SHORT PROBLEM – Copy everything from "Open the DFM" down to "Action: [x=96, y=103]", substituting "italic" for "bold" and leaving all else unchanged.

EXERCISE MATERIAL –
* * *

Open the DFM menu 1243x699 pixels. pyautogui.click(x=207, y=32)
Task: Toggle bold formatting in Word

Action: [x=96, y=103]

* * *

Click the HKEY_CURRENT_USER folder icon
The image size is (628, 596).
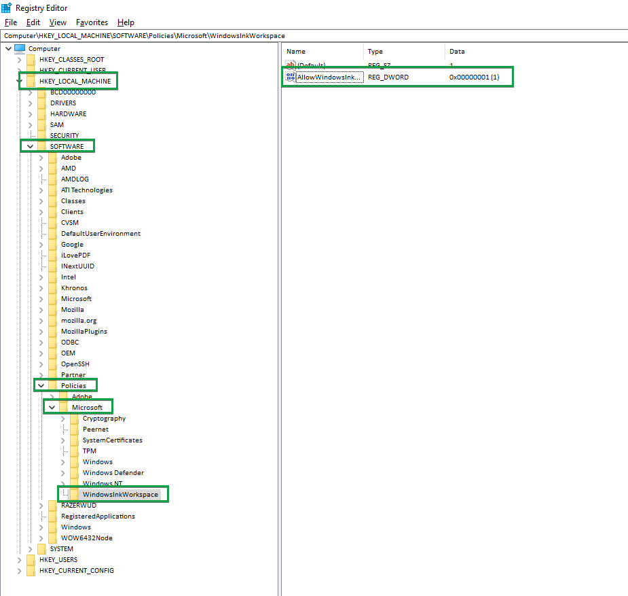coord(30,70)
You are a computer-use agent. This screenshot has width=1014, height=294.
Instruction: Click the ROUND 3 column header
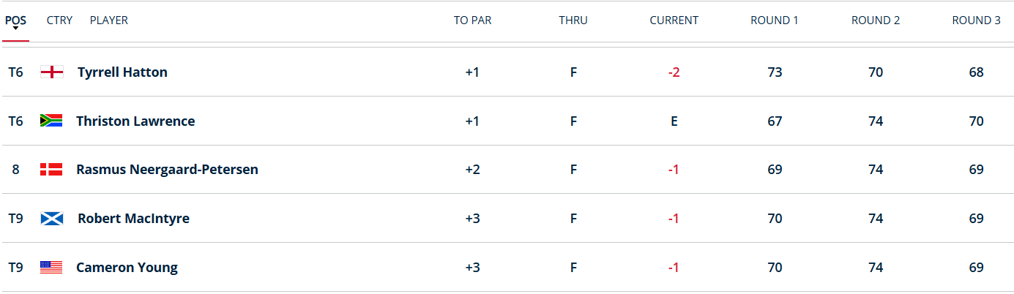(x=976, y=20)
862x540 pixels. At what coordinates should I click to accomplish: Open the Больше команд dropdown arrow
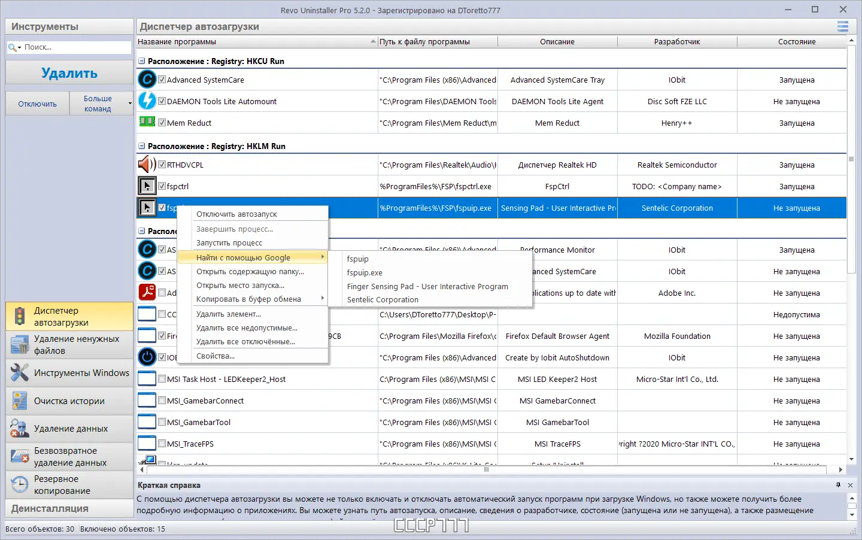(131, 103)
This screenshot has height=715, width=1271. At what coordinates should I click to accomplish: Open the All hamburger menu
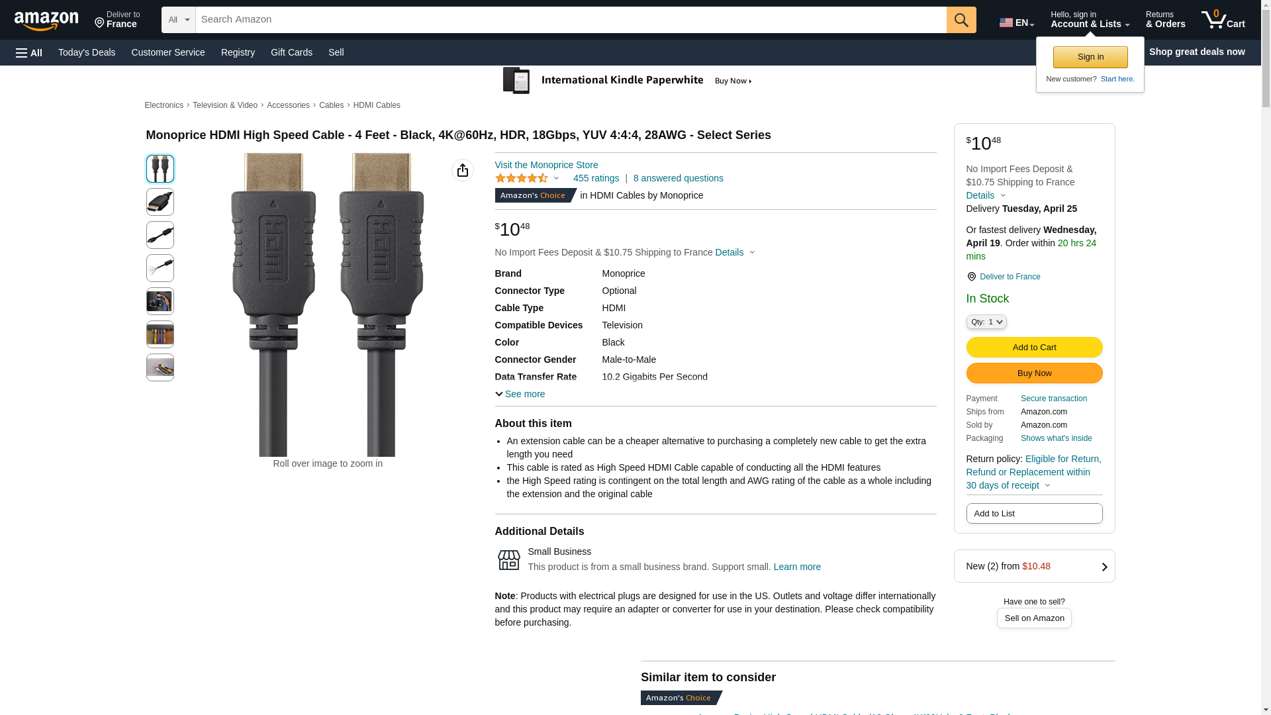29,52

* * *

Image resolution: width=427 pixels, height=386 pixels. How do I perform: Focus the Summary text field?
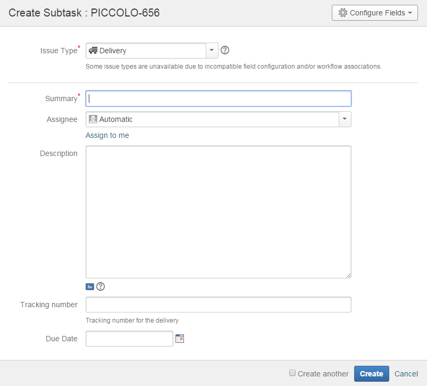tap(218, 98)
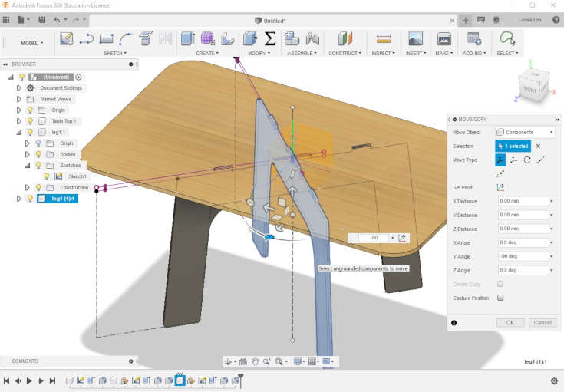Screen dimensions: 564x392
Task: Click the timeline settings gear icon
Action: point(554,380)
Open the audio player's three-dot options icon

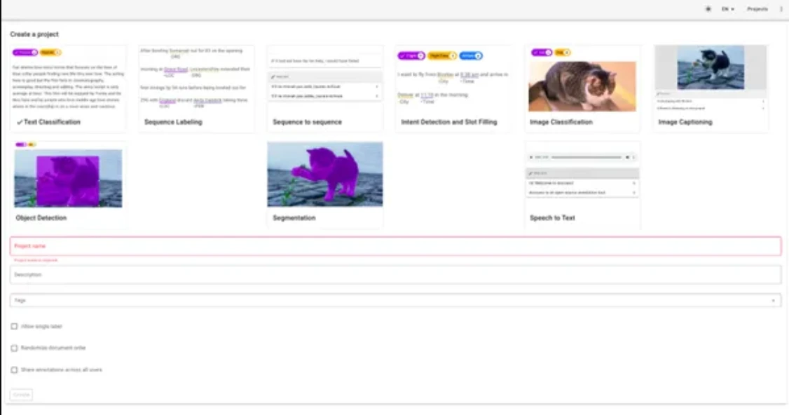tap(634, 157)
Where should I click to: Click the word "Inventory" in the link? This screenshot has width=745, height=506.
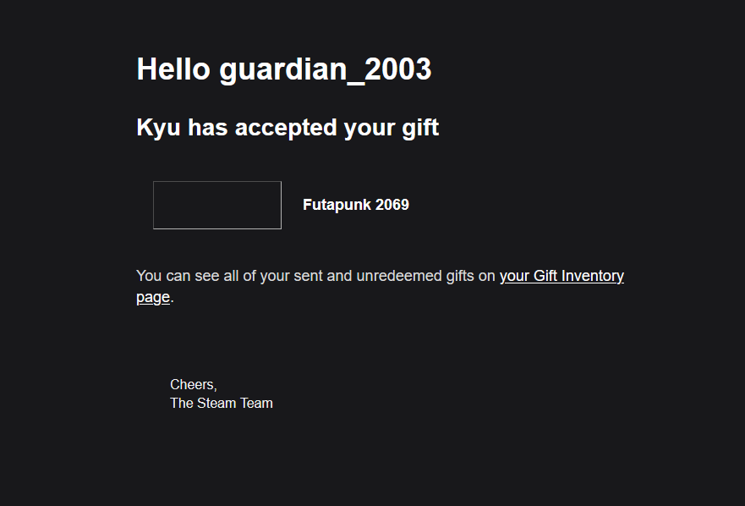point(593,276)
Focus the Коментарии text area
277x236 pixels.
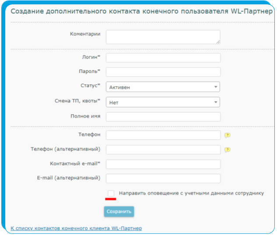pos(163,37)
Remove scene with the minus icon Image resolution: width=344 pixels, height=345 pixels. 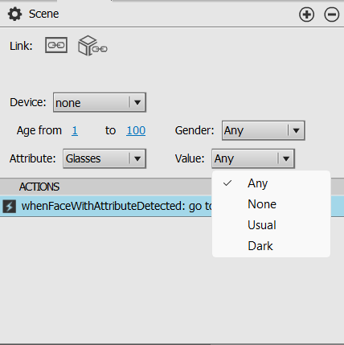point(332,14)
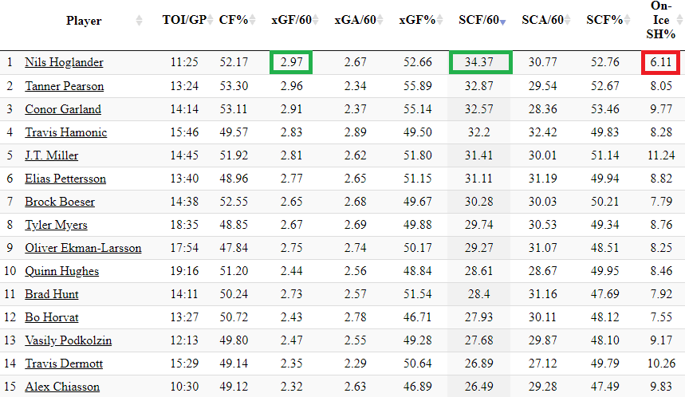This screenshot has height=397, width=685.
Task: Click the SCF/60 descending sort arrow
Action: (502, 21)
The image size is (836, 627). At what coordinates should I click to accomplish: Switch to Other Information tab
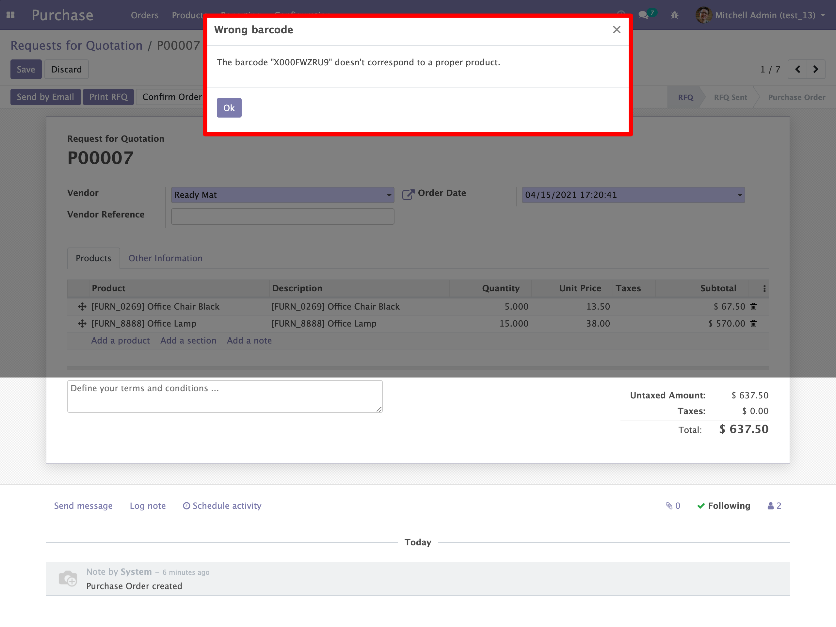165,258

* * *

OUTPUT OF THE EXERCISE –
Open the DFM menu 1243x699 pixels. pyautogui.click(x=207, y=32)
Task: Toggle italic formatting in Word

Action: [x=96, y=103]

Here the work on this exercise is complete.